• _Brief_
Please restate every record below word for word and skip the pictures.

• _Stored data_
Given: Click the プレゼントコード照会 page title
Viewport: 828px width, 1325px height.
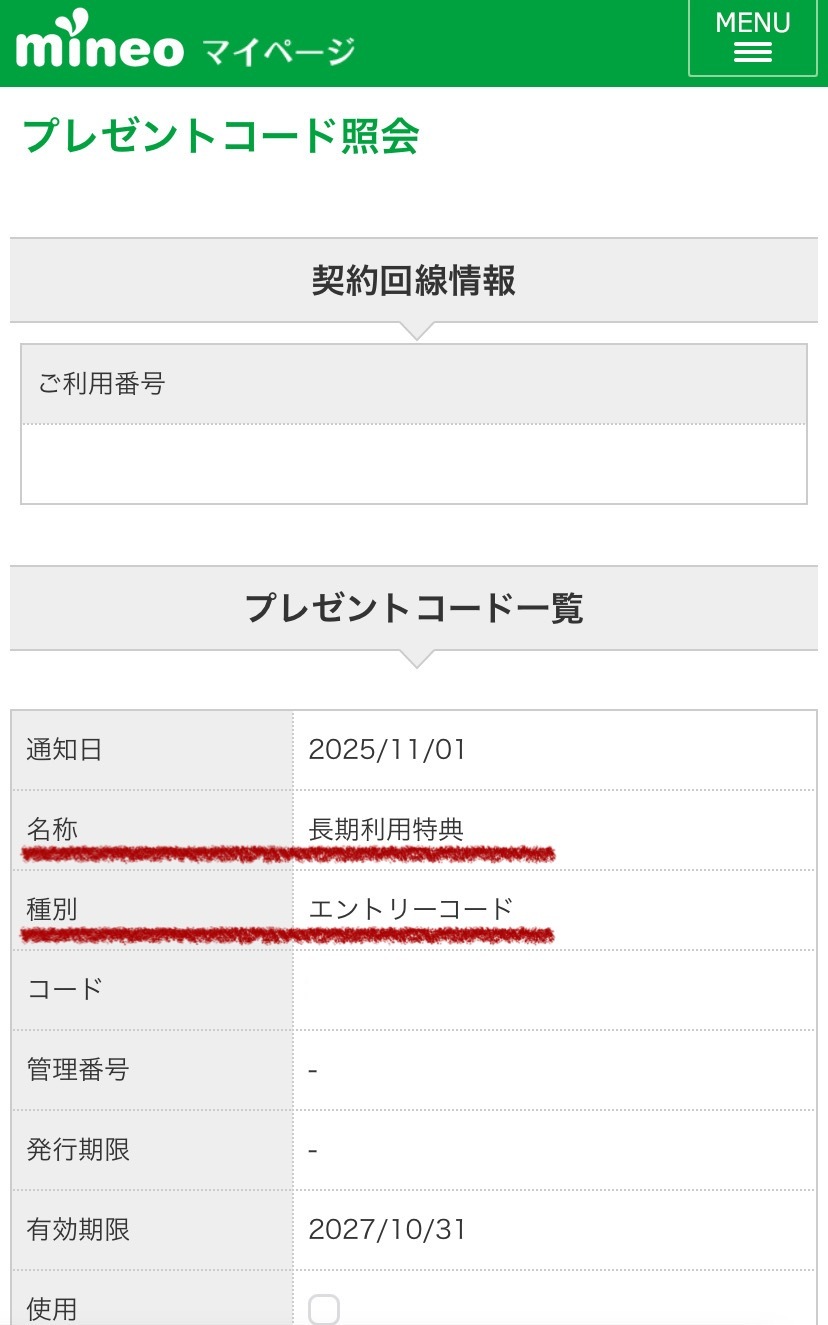Looking at the screenshot, I should [221, 136].
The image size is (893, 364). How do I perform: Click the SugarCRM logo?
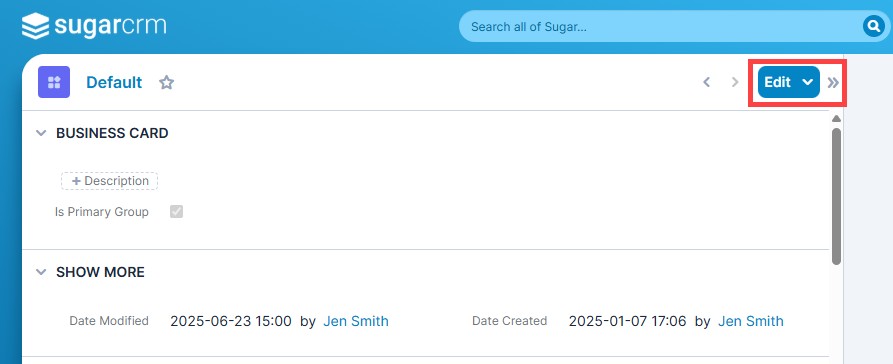tap(94, 27)

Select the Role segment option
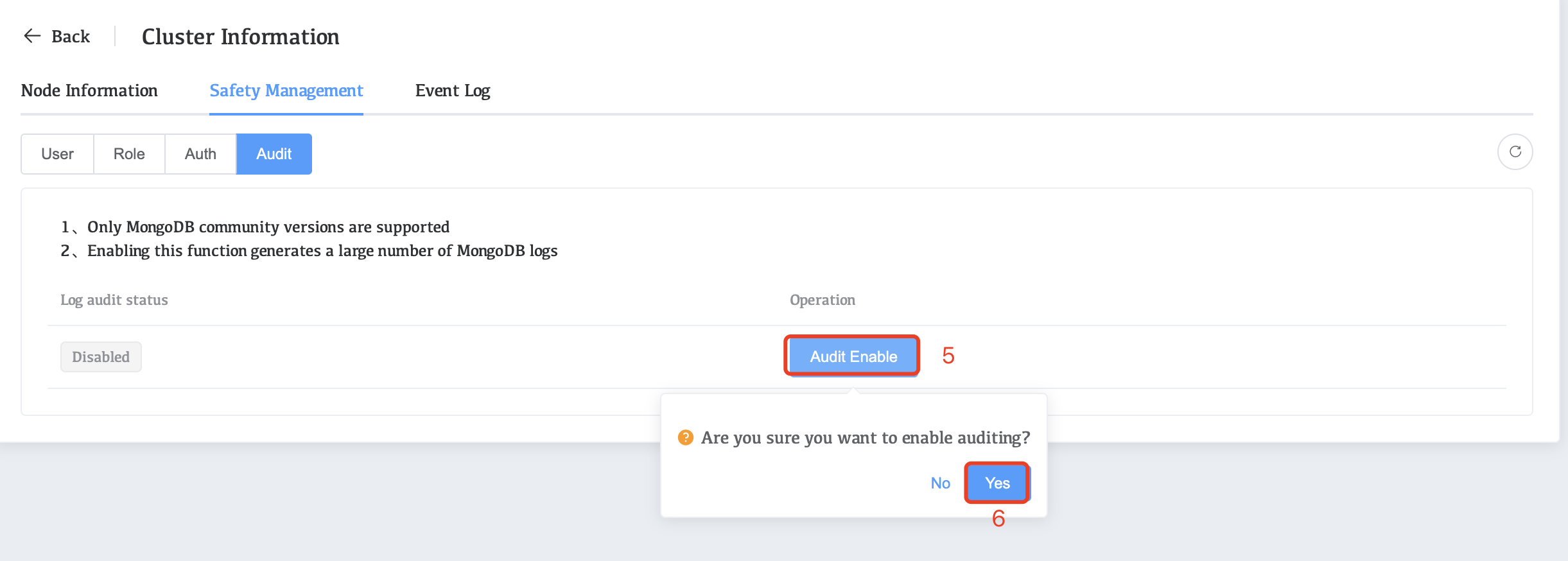(129, 154)
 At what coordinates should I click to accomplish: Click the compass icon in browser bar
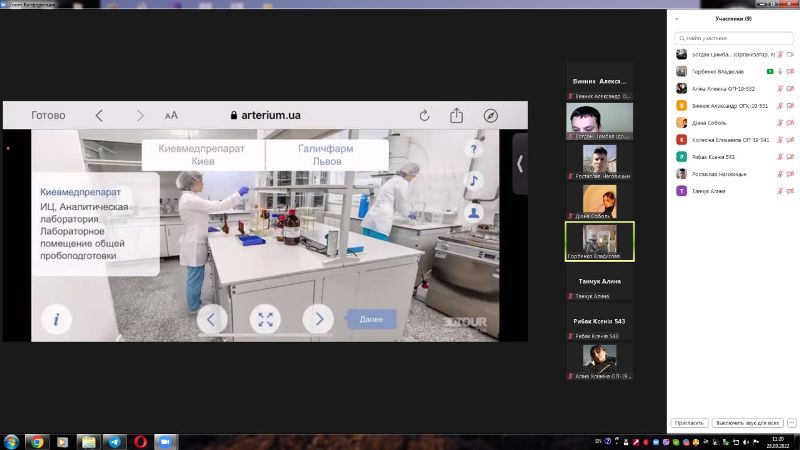[491, 115]
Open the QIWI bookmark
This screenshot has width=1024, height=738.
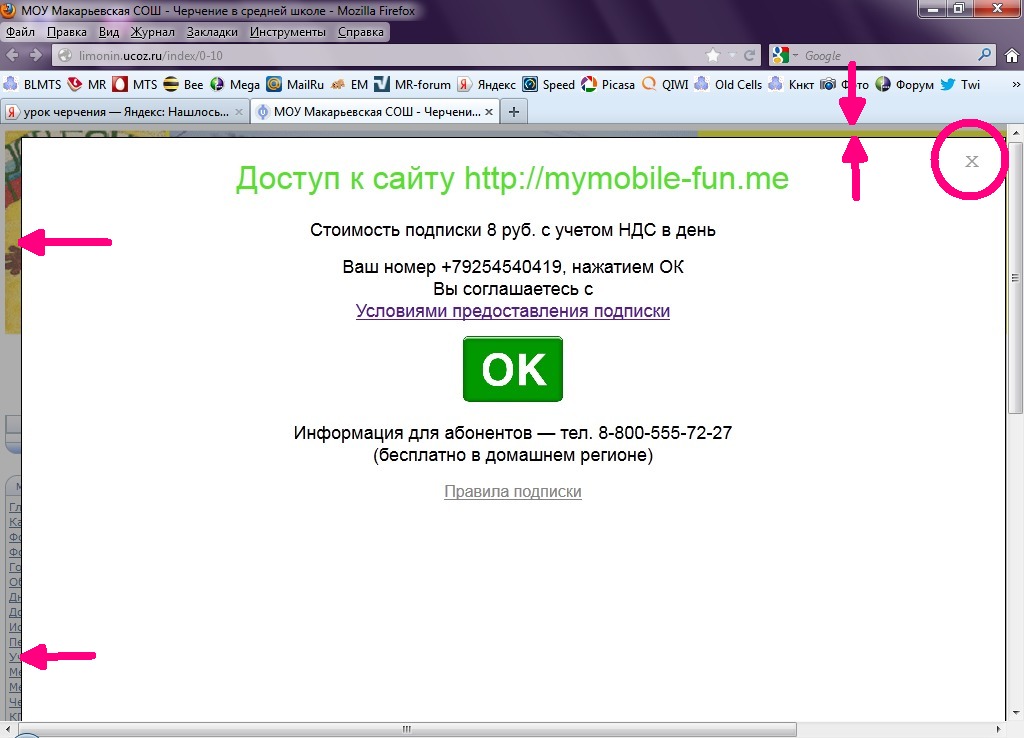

• _Solution to the exercise_
Given: Click the プレゼントコード照会 page title
Viewport: 828px width, 1325px height.
Looking at the screenshot, I should [221, 136].
The image size is (893, 364). How do I perform: Click the SugarCRM logo?
tap(94, 27)

Select the Role segment option
(129, 154)
 At what coordinates should I click to accomplish: Click the compass icon in browser bar
[491, 115]
Open the QIWI bookmark
This screenshot has width=1024, height=738.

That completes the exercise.